● Data for this exercise:
■ ■ ■ ■
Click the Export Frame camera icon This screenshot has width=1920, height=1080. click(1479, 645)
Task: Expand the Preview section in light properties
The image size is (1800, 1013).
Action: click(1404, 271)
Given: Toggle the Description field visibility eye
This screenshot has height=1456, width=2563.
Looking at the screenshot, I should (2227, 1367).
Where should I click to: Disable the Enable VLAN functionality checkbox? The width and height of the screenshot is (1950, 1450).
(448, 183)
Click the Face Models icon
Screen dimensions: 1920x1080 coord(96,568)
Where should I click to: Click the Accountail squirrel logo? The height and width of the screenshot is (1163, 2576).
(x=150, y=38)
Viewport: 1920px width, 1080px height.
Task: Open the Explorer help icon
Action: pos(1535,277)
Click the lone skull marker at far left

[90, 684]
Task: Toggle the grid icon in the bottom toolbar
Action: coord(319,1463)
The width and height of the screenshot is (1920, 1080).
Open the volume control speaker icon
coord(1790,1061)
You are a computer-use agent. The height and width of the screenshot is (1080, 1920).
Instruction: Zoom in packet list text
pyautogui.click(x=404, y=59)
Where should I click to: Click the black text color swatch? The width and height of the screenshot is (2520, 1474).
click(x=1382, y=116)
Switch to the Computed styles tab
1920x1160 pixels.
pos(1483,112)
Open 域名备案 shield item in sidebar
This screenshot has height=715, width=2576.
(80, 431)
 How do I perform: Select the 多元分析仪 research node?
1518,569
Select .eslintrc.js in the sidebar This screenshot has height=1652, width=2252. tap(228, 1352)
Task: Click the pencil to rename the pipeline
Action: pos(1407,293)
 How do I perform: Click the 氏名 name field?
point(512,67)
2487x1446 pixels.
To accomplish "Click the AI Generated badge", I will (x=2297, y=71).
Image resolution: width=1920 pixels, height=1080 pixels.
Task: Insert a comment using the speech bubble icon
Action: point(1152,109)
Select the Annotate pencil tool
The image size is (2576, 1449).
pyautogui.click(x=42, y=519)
■ ■ ■ ■
● Work order:
Copy out each line of the records character for character.

● Exercise solution:
Click the Export Frame camera icon This screenshot has width=1920, height=1080. click(1479, 645)
Task: Expand the Preview section in light properties
The image size is (1800, 1013).
Action: click(1404, 271)
Given: Toggle the Description field visibility eye
This screenshot has height=1456, width=2563.
Looking at the screenshot, I should (2227, 1367).
Where should I click to: Disable the Enable VLAN functionality checkbox? The width and height of the screenshot is (1950, 1450).
(448, 183)
Click the Face Models icon
Screen dimensions: 1920x1080 coord(96,568)
Where should I click to: Click the Accountail squirrel logo? The height and width of the screenshot is (1163, 2576).
(x=150, y=38)
Viewport: 1920px width, 1080px height.
Task: Open the Explorer help icon
Action: pos(1535,277)
Click the lone skull marker at far left

[90, 684]
Task: Toggle the grid icon in the bottom toolbar
Action: coord(319,1463)
The width and height of the screenshot is (1920, 1080).
Open the volume control speaker icon
coord(1790,1061)
You are a computer-use agent. The height and width of the screenshot is (1080, 1920).
Instruction: Zoom in packet list text
pyautogui.click(x=404, y=59)
Where should I click to: Click the black text color swatch? The width and height of the screenshot is (2520, 1474).
click(x=1382, y=116)
Switch to the Computed styles tab
1920x1160 pixels.
pos(1483,112)
Open 域名备案 shield item in sidebar
This screenshot has height=715, width=2576.
(80, 431)
 How do I perform: Select the 多元分析仪 research node?
1518,569
Select .eslintrc.js in the sidebar This screenshot has height=1652, width=2252. tap(228, 1352)
Task: Click the pencil to rename the pipeline
Action: pos(1407,293)
 How do I perform: Click the 氏名 name field?
point(512,67)
2487x1446 pixels.
To accomplish "Click the AI Generated badge", I will (x=2297, y=71).
Image resolution: width=1920 pixels, height=1080 pixels.
Task: Insert a comment using the speech bubble icon
Action: point(1152,109)
Select the Annotate pencil tool
The image size is (2576, 1449).
pyautogui.click(x=42, y=519)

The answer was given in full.